To use this setting, the migration user must have the Vault Owner Actions : Record Migration permission in their security profile’s permission set.

Disable Record Triggers and Actions

Record triggers execute custom Vault Java SDK code whenever a data operation on an object occurs. If custom functionality isn’t needed during the migration, disable the record triggers to prevent them from running. These can be re-enabled once the migration is complete.

Testing Migrations

Create Development/Sandbox Vault

Administer a sandbox Vault from the production (or validation) Vault and perform any custom configurations. This is typically done in conjunction with an implementation. At this stage, you can determine the structure of the environment into which the data will be migrated.

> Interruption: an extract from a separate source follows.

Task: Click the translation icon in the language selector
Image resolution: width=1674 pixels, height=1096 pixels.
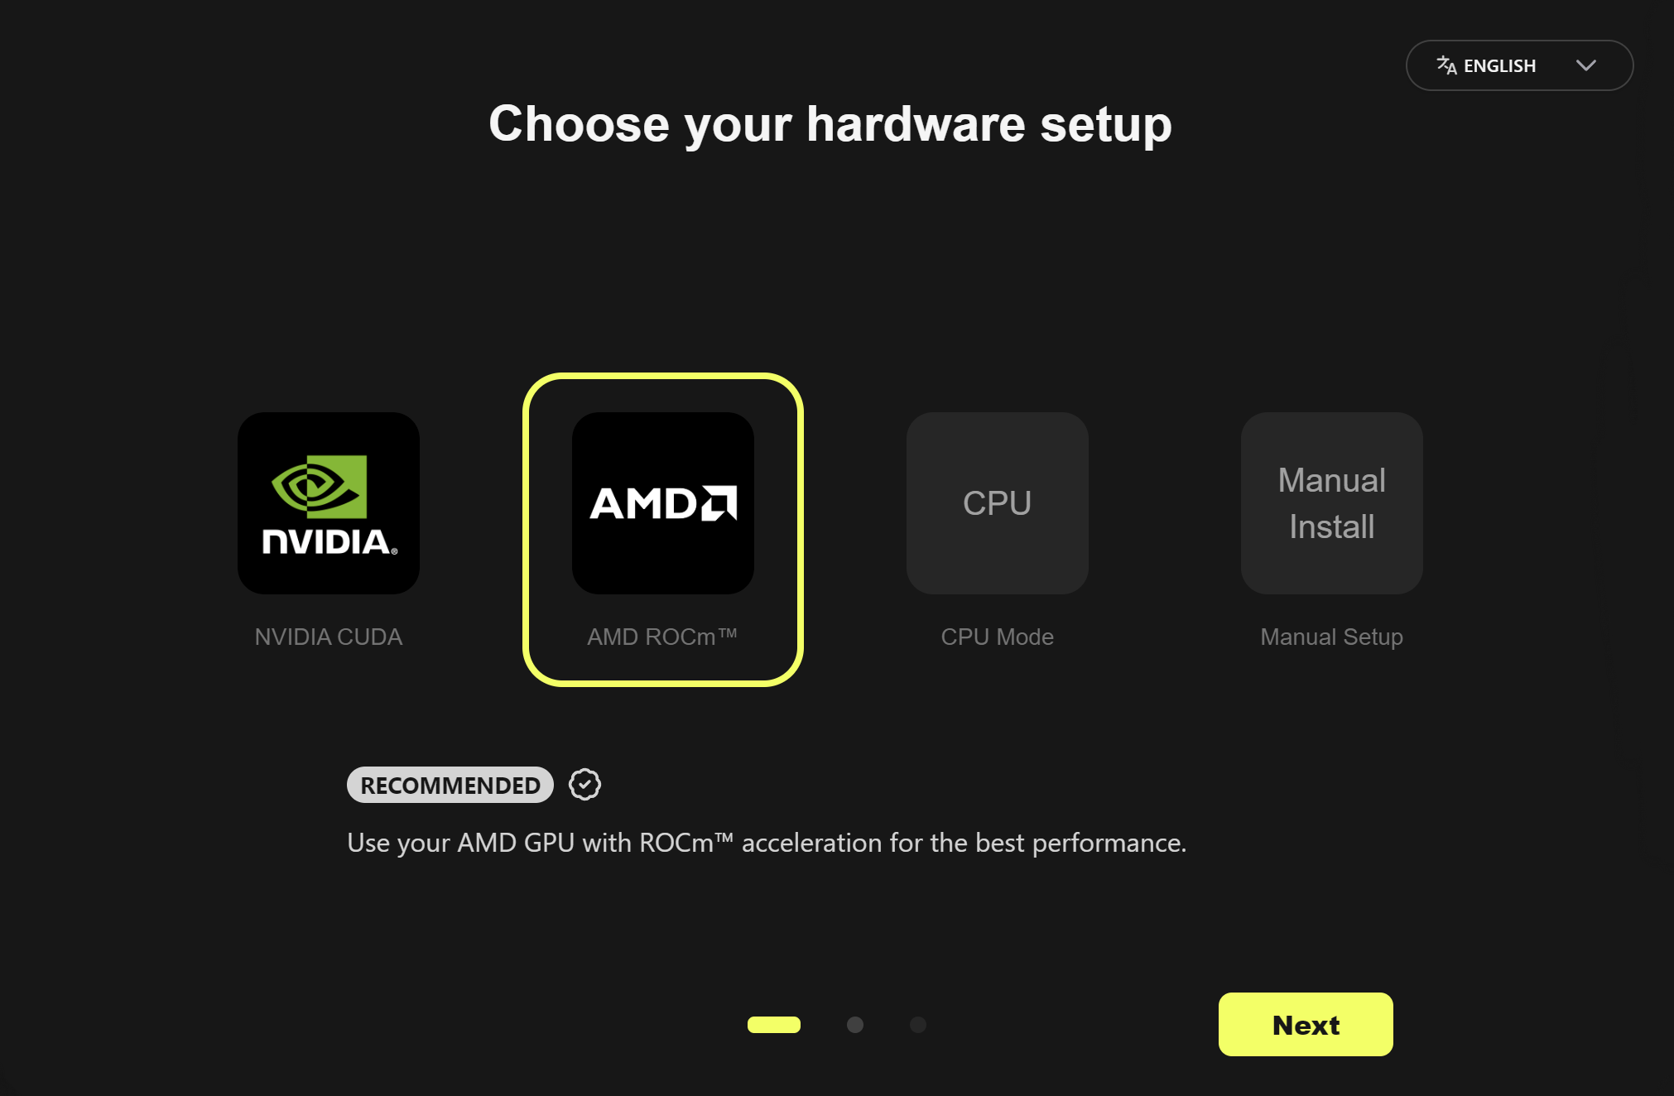Action: pos(1446,65)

Reference data, such as picklists and Vault objects are included with the sandbox, but you will need to load other reference data that your migration depends on. Use test data packages to create packages of reference data.

Dry Run Migration

Perform a dry run migration to test the migration logic, data, and approximate timings. It's not necessary to dry run full data volumes. Logic and timings can be validated using smaller datasets. If the migration fails, correct the issues in the development environment before migrating to the test environment.

Data Verification

Once data has been migrated into Vault, verify the data is as expected. This involves a number of different checks, such as:

Have the expected numbers of documents and transactional objects been migrated to ensure no loss of data? Migration partners may have tools to assist with this.
Are the fields correctly populated for each of the document and object types? For instance, ensure that field names are correct, transformations were carried out as expected, and reference object lookup fields are correctly populated.
- Use Vault Query Language (VQL) on documents and objects to read Vault data.
- Vault Loader has an option to Include fields in output log, which automatically returns the created data values resulting from a load.
Have documents, renditions, and versions migrated correctly? Use VQL to verify renditions, metadata, and checksums.
Is migrated data in the correct lifecycle state?
Are the permissions on migrated data correctly set?